Pero ellos habían dejado de ser niños, sin que los demás se percataran y sin que eso constituyera un motivo de asombro para ellos mismos. Fumaban a escondidas, leían revistas prohibidas, conocían la dulzura y la hiel de enamorarse, en fin.
––… si te digo que no quiero entrar, no es porque tenga miedo. Simplemente, no me interesa esta aventura.
–– Pues no creo que vaya a tener mayor efecto, si sólo tardamos unos segundos. Además, no creo que tengamos otra oportunidad, pues ayer vi cuando papá y el tipo del otro día firmaban los papeles de la venta de la casa. Papá recibirá el dinero en cuestión de días y para el próximo fin de semana tal vez volvamos a estar solos, pero no en este lugar.
¿Le mentía? Por momentos así lo pensó. Ese apremio por entrar a un cuarto vacío, del cual hacía poco que habían retirado sus últimos atractivos –un viejo piano y una colección de revistas sobre animales–, ese afán inocultable en la voz que parecía encubrir otras motivaciones que él no alcanzaba a descifrar… Por momentos olvidó que el que le hablaba era su hermano y se resistió a dar el paso hasta que, por su propia iniciativa, tomó en las manos el pomo de la cerradura y dijo:
–– Está bien, entremos.
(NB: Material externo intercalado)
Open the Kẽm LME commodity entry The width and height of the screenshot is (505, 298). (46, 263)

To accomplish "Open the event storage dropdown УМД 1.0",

No se te vaya a dar por decir que tuve miedo y que por mi culpa nos quedamos sin averiguar algo muy importante. Pero en seguida te digo que voy a estar únicamente un rato, pues ya es casi la hora de mi clase de pintura.
La respuesta a aquel requerimiento fue una sonrisa amplia y unos ojos que se iluminaron como nunca antes los había visto hacerlo. Entonces, abrieron con mucho cuidado la puerta y entraron en la penumbra de la amplia habitación que estaba en la parte final de la casa y colindaba con el patio de los Gómez Fernández. Las paredes estaban vacías y en el ambiente no se sentía ningún olor, ni siquiera el que despiden los lugares encerrados y llenos de trastos herrumbrosos. Cada uno empezó a andar con parsimonia por su lado y con los brazos extendidos, como si temiera tropezarse.
–– ¿Marcos? –– se escuchó, débil, una voz ––. Marcos, ¿sigues ahí?
El otro no respondió. Y no tenía por qué hacerlo, pues aquélla no se le parecía ni remotamente a una voz familiar. ¿Y quién era ese Marcos por el que se indagaba? Más bien, pensó, debía salir cuanto antes de allí. El lugar, sin duda, se le hacía peligroso, sobre todo con aquel desconocido que no dejaba de mirarle mientras se afanaba en ocultar entre las manos el brillo opaco de un metal.